Al observa la realidad de las empresas chilenas, especialmente las del mundo  B2B, sin duda la respuestas a estas preguntas no son muy positivas.  Nuestra experiencia de observar varias decenas de empresas, es que tenemos un gran espacio para avanzar. El diagnóstico general, es que a las empresas del mundo B2B de nuestro país disponen de una gran cantidad de información interna, pero su procesamiento y uso efectivo para la toma de decisiones es bajo.  Al considerar el uso de información del entorno para la toma decisiones, un vistazo a la realidad  nos dice que este es aún incipiente. Si finalmente analizamos la velocidad de la toma de decisiones, más pobre aún es la situación. En definitiva, el diagnóstico es lapidario; nuestro sector industrial está lejos de ser un sector “Smart”.

Camino a una empresa “Inteligente”  

Las “empresas inteligentes” al igual que los “ciudadanos inteligentes” tienen una mejor calidad de vida; son empresas que ofrecen mejores experiencias a sus clientes y  por lo tanto obtienen una mayor fidelidad de ellos; sus procesos son más simples, rápidos y basados en información de calidad, lo cual les permite tomar más y mejores decisiones en tiempo real; son empresas flexibles con una alta capacidad de adaptación a cambios del entorno, razones por lo cual son altamente competitivas y sustentables.

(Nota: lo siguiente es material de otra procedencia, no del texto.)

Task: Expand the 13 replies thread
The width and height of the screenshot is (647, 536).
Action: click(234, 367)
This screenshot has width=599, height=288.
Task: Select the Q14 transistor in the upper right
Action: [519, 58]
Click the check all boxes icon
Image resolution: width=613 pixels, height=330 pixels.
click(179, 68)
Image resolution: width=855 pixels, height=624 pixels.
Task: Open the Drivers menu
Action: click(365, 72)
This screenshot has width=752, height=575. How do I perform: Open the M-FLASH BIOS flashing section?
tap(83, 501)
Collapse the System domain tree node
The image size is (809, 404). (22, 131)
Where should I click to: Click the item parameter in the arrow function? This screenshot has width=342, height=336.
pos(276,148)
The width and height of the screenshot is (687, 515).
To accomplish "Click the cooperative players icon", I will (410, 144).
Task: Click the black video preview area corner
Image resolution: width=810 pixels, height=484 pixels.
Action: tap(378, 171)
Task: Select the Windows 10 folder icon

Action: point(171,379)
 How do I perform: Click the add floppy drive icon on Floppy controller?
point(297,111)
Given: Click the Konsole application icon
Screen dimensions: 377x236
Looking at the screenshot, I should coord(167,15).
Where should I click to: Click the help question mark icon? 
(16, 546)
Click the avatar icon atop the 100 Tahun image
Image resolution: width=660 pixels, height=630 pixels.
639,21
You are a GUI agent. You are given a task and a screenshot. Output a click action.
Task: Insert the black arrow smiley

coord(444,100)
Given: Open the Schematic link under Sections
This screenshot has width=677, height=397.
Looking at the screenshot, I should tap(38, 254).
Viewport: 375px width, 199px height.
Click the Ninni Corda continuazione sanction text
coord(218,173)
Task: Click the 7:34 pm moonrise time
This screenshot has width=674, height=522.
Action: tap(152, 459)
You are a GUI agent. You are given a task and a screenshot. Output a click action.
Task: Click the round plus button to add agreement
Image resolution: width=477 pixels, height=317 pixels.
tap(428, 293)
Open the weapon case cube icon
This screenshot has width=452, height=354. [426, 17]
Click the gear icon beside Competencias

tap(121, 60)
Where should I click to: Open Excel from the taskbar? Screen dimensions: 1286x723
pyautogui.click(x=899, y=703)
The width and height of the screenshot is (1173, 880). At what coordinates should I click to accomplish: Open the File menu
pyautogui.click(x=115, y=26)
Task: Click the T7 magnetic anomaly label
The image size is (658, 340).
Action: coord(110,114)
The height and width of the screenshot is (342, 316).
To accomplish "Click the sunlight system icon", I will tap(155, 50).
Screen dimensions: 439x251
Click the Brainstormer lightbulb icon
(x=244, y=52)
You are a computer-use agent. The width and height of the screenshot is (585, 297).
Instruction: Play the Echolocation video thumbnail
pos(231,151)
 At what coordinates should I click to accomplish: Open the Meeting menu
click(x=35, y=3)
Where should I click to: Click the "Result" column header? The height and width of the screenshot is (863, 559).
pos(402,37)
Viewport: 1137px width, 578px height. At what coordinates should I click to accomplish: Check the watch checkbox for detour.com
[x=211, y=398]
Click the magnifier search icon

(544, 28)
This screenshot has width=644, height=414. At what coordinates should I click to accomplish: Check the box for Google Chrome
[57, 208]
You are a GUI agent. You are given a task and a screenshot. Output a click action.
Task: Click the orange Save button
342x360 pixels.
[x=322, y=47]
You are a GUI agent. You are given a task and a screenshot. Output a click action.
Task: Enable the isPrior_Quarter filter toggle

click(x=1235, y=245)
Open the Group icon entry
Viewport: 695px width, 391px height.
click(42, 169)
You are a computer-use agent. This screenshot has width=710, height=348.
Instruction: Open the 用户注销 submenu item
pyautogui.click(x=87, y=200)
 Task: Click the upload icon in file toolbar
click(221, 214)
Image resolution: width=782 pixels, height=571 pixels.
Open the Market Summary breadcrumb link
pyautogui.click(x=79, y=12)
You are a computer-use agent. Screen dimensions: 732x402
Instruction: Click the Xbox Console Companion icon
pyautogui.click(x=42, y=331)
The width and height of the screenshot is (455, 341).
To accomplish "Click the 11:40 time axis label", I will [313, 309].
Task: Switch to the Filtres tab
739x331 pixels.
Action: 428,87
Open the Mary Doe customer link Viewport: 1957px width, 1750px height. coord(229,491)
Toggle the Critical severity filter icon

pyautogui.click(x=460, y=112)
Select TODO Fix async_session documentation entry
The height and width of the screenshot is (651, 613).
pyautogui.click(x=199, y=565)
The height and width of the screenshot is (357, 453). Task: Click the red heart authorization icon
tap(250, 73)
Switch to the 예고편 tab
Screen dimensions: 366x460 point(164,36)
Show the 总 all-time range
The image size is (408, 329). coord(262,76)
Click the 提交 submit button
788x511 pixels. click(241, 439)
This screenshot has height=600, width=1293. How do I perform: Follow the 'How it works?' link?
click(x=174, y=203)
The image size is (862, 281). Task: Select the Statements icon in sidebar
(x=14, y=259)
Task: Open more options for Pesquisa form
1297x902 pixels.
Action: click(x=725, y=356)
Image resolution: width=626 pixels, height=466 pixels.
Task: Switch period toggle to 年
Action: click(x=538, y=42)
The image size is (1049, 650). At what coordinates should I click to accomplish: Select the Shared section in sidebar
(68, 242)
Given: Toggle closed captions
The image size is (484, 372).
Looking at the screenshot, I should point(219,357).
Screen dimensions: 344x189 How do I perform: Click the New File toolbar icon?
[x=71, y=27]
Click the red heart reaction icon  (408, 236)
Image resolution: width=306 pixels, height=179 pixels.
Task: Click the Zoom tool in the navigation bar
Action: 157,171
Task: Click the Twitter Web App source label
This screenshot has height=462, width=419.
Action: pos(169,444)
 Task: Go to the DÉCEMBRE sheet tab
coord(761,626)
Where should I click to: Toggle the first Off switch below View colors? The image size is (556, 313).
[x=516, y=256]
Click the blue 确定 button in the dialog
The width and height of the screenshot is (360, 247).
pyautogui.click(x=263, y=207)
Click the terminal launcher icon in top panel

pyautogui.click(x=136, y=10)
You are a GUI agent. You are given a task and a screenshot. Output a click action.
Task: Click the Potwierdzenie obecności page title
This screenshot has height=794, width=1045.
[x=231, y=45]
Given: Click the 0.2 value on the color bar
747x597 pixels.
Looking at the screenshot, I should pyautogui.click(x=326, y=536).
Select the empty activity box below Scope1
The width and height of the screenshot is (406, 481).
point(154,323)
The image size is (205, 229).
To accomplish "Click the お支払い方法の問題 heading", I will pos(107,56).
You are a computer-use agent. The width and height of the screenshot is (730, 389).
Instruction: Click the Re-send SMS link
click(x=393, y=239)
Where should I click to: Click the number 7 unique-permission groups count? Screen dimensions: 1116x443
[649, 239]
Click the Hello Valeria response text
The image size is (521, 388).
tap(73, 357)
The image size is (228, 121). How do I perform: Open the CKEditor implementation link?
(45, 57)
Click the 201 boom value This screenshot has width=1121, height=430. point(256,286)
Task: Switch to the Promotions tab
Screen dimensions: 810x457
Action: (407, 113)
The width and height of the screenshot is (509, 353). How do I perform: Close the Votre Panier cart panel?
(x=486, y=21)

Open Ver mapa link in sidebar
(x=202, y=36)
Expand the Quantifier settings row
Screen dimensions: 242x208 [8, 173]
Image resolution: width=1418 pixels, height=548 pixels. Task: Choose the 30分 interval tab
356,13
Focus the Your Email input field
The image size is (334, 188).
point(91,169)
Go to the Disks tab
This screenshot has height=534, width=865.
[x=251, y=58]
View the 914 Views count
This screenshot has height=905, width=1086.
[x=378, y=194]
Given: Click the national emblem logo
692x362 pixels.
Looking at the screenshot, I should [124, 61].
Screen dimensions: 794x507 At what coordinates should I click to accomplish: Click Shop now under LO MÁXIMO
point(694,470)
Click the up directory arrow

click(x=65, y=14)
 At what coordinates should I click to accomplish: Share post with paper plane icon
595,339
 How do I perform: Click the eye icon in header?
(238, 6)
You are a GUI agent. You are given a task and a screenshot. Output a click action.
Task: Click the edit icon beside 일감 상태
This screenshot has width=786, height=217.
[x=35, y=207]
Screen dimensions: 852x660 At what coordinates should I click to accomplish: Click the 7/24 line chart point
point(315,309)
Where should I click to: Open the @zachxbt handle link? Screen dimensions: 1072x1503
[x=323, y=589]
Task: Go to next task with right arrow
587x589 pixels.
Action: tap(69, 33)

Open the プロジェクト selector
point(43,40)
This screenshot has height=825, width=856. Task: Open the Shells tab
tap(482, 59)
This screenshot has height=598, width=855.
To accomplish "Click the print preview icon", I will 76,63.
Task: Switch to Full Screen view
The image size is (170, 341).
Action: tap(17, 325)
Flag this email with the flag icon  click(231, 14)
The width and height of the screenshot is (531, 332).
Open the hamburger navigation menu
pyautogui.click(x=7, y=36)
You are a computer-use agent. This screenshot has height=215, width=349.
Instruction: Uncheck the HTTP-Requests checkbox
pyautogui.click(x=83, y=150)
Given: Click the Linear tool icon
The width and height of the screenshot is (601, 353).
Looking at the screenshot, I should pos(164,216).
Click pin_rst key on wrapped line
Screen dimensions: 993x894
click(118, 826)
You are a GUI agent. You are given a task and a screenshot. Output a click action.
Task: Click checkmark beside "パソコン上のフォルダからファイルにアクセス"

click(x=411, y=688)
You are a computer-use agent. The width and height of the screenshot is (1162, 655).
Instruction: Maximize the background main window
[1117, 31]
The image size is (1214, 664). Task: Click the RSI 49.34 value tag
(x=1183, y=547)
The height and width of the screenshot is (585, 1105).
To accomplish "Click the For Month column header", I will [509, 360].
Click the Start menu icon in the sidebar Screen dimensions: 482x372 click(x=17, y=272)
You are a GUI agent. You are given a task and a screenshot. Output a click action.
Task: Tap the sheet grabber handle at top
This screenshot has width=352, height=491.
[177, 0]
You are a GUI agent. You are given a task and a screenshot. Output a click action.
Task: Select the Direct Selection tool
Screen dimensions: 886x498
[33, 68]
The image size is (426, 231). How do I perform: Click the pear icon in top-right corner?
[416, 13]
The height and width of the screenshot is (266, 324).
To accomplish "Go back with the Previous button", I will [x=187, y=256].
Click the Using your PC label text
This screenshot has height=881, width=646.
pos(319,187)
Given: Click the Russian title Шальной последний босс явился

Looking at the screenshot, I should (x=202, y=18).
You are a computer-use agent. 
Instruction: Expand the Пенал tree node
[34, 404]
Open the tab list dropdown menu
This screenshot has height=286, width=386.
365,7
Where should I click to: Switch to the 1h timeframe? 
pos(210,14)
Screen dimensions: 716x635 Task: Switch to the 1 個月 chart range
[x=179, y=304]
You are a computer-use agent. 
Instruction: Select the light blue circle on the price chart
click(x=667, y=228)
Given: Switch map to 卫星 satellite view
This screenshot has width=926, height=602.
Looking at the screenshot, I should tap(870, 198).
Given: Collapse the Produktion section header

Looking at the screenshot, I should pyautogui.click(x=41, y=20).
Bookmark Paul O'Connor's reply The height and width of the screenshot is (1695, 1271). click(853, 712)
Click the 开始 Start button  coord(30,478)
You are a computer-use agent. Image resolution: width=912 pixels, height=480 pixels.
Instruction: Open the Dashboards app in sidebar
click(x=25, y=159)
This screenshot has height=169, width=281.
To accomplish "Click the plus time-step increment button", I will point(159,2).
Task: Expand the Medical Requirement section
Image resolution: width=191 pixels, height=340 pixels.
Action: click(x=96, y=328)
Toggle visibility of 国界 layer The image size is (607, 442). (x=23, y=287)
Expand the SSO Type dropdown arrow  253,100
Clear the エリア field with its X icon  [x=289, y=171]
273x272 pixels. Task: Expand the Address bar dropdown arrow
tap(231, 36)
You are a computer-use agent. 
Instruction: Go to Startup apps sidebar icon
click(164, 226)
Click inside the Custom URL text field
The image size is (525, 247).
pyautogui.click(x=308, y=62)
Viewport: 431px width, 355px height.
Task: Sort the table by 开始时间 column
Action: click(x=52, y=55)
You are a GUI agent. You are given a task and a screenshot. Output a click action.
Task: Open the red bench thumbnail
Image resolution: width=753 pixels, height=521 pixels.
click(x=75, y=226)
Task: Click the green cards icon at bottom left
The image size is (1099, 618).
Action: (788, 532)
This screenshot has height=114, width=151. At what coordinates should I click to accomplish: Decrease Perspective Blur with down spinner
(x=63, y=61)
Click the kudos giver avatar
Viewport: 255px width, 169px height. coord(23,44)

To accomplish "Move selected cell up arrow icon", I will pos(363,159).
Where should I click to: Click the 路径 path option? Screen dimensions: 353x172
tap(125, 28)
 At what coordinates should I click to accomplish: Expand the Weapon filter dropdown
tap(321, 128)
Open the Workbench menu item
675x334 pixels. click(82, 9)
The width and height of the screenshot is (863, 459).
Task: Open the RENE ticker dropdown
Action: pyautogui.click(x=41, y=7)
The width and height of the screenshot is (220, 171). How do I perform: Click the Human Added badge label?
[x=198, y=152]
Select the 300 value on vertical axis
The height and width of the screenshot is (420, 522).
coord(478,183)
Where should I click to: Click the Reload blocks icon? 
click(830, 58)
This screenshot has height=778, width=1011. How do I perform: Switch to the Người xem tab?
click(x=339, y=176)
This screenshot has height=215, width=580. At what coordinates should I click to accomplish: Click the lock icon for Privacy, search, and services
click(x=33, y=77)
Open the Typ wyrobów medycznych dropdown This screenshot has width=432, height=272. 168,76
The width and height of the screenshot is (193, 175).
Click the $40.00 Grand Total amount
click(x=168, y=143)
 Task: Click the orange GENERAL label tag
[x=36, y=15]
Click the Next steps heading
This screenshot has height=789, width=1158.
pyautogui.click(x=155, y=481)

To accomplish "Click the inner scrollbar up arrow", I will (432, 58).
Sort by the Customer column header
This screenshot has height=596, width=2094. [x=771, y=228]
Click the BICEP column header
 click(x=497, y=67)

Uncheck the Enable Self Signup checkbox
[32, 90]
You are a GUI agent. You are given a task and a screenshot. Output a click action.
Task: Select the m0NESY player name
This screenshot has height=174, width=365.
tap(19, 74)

El tema central, es como comenzar el proceso de transformar una empresa “tradicional” en una empresa “inteligente”. Nuestra visión indica que el camino tiene dos elementos centrales que gatillan y aceleran este cambio; el primero de ellos es colocar la experiencia de los clientes al centro de la empresa como un foco de gestión y el segundo es gestionar los procesos internos claves. En relación a relevar la experiencia de los clientes, es necesario contar con mediciones sistemáticas y periódicas de ésta de modo que se transformen en un “termómetro” (ojala en tiempo real) de cómo los clientes están viviendo las interacciones con nuestra empresa. El hecho de medir y gestionar  la experiencia de los clientes en tiempo real, es un  impulsor fuerte del cambio de procesos de negocios, ya que esto lleva a acelerar y a simplificar los procesos internos con foco en los atributos valorados por estos, por lo tanto a hacer las propuesta de valor de la empresa más “inteligente”. El segundo elementos es darle “inteligencia” a los procesos claves del negocio, es decir sistematizarlos, basarlos en información relevante, hacerlos más simples y rápidos, y medir sus resultados.

Hacer de nuestra empresa, una “empresa inteligente” es un imperativo competitivo; ¿Será inteligente no tomar este camino?